> What you are asked to do
Exactly as they appear, retype the lines from the one containing "This screenshot has width=792, height=540." through the final line of the data below. Leave pictures out.

____ Listed entries

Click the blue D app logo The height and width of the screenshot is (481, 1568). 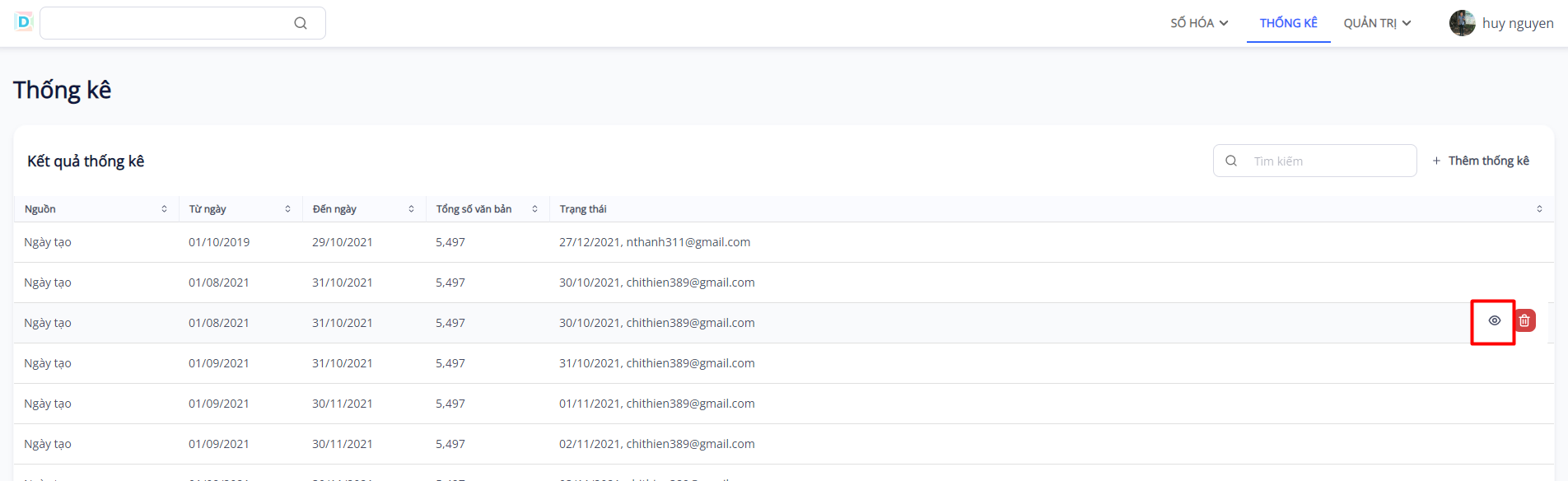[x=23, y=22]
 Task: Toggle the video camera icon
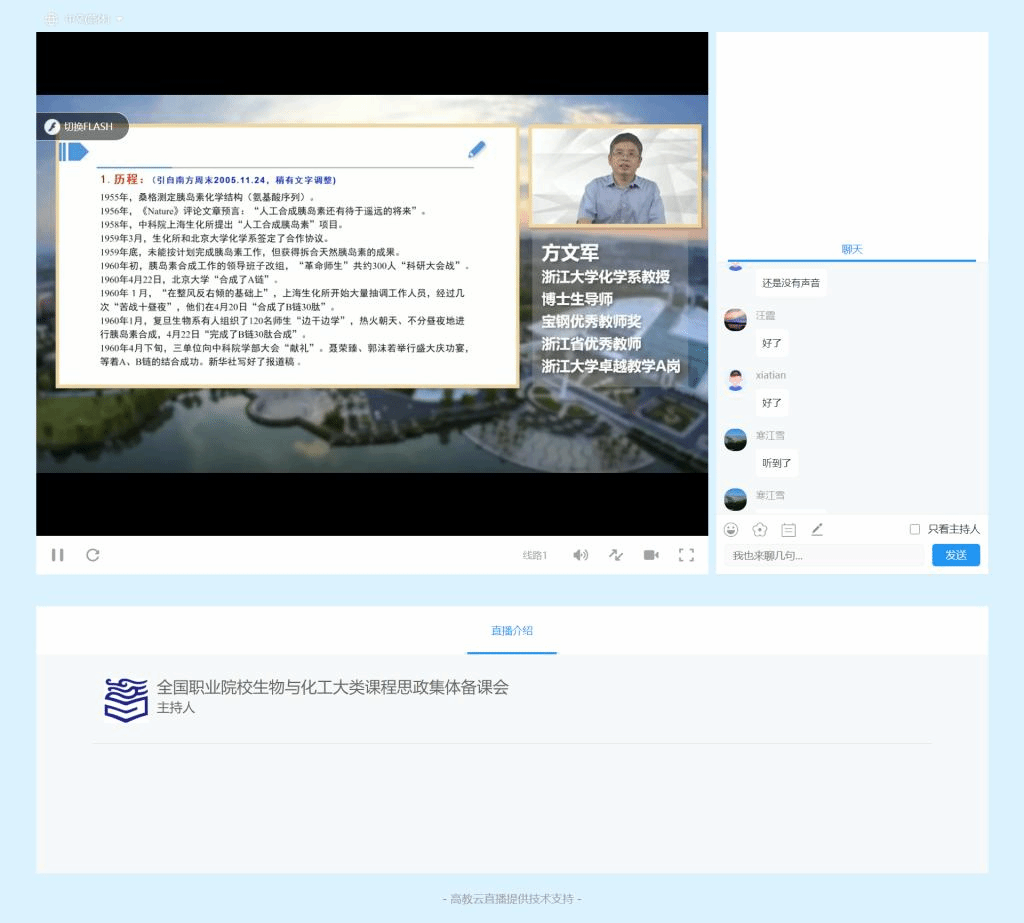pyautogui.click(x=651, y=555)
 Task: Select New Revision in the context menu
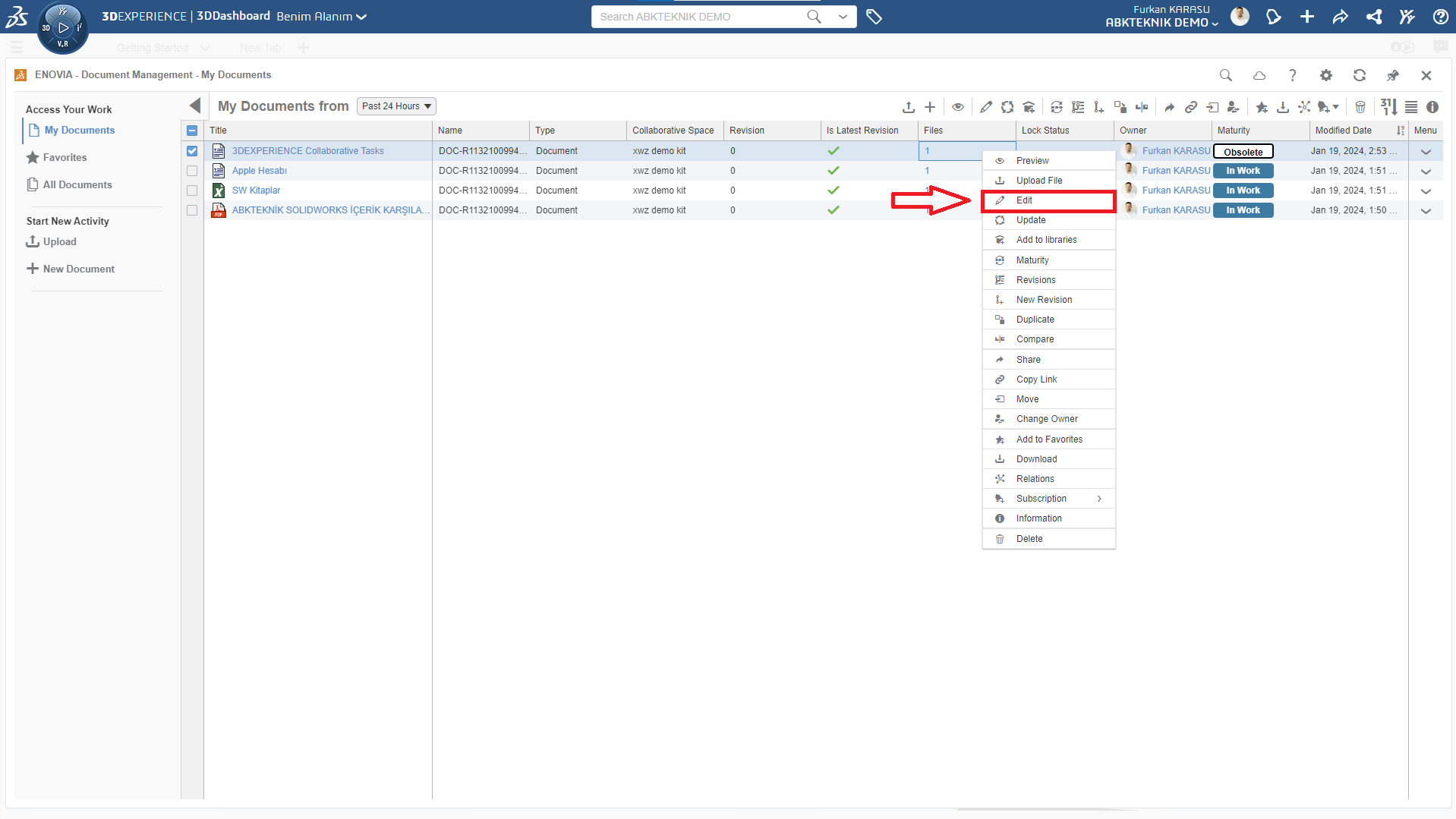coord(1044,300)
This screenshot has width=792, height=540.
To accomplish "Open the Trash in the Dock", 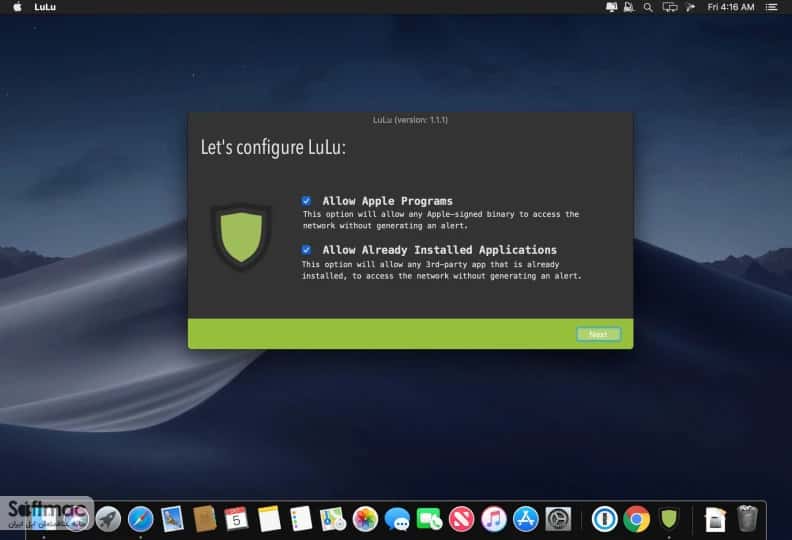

________

> Solution below
This screenshot has width=792, height=540.
To accomplish "Open the Trash in the Dock", 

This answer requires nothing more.